Practical Example: Running a Full Check
skill-validator check --strict --emit-annotations ./my-skill/
Output looks something like this:
Validating skill: my-skill/
Structure
✓ SKILL.md found
Frontmatter
✓ name: "my-skill" (valid)
✓ description: (54 chars)
Tokens
SKILL.md body: 1,250 tokens
references/guide.md: 820 tokens
─────────────────────────────────────
Total: 2,070 tokens
Result: passed
CI/CD Integration
A complete GitHub Actions workflow looks like this:
name: Validate Skills
on:
pull_request:
paths:
- "skills/**"
jobs:
validate:
runs-on: ubuntu-latest
steps:
- uses: actions/checkout@v4
- name: Install skill-validator
run: brew install agent-ecosystem/tap/skill-validator
- name: Validate skills
run: |
skill-validator check --strict --emit-annotations skills/
skill-validator check --strict -o markdown skills/ >> "$GITHUB_STEP_SUMMARY"
Important: --strict means both errors and warnings will fail the pipeline. For skills still in draft, remove --strict so warnings stay non-blocking.
When to Use Which
These two tools are not competing. They complement each other.

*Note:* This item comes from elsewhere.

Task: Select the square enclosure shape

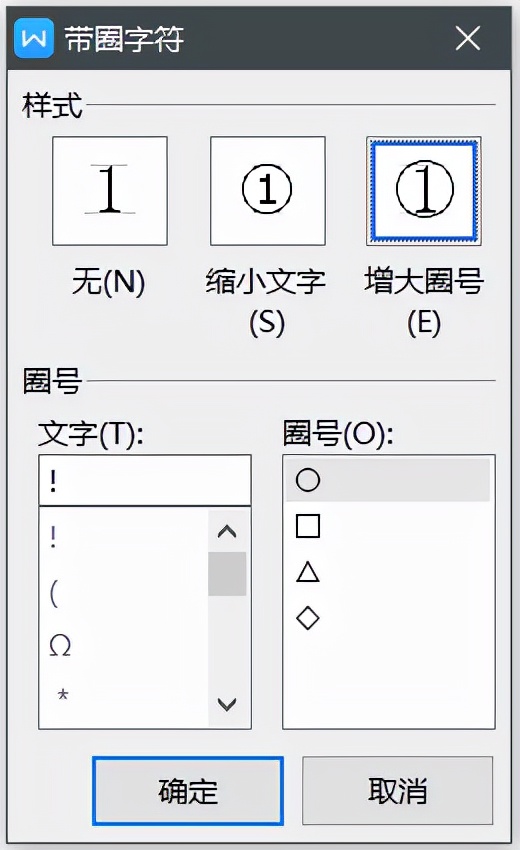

skill-validator is built for validation and quality checks. It’s fast, works without an API key (except for the LLM scoring part), and works great as a pre-commit hook. If you want to make sure your skill is structurally and content-wise sound, this is where you start.
Waza is built for execution, evaluation, and cross-model comparison. If you want to know how a skill actually behaves alongside a live agent, or how GPT and Claude handle it differently, that’s Waza’s territory.

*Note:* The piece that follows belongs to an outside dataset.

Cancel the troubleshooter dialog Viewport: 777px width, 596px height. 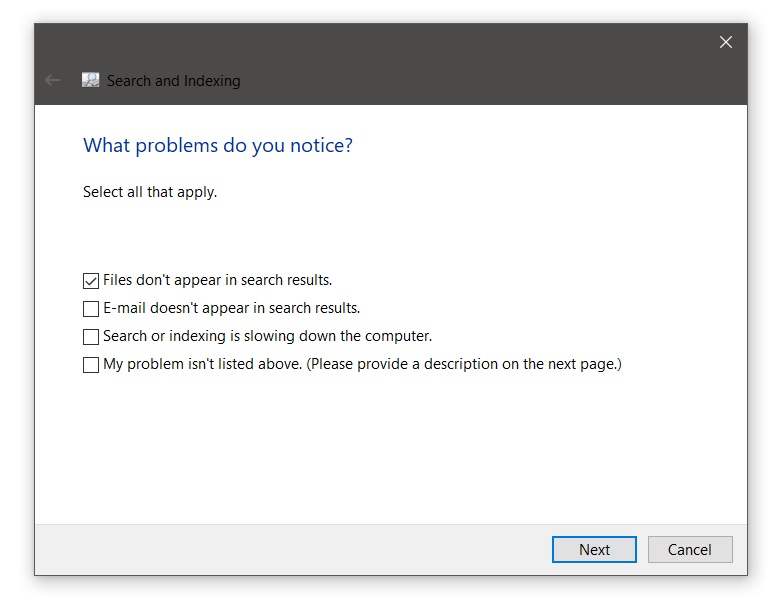(690, 549)
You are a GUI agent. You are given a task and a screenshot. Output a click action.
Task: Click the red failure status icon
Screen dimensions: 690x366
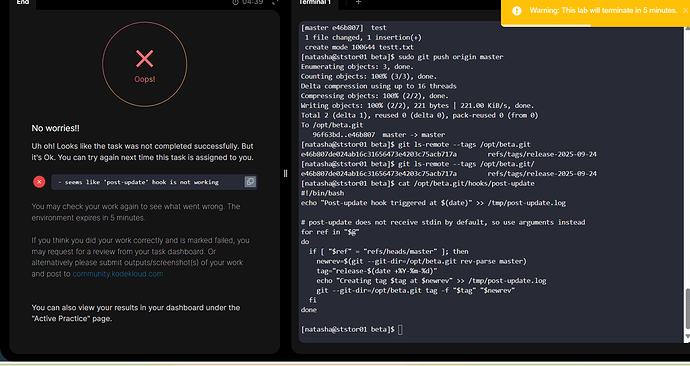(x=39, y=182)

In a mature pipeline, both have a place: skill-validator at pre-commit and PR validation, Waza at regression testing and benchmark tracking.
Closing Thoughts
If you’re serious about integrating skills into your development process, which is increasingly just table stakes, this toolchain is directly relevant. A bad skill is like bad code, except its impact can be much broader.
There’s a bigger picture here too. We’re entering an era where agent skills are becoming independent artifacts, versioned and consumed like packages or libraries. The same way we have linters and test suites for npm packages, we need the same infrastructure for skills. Waza and skill-validator are the first generation of that infrastructure.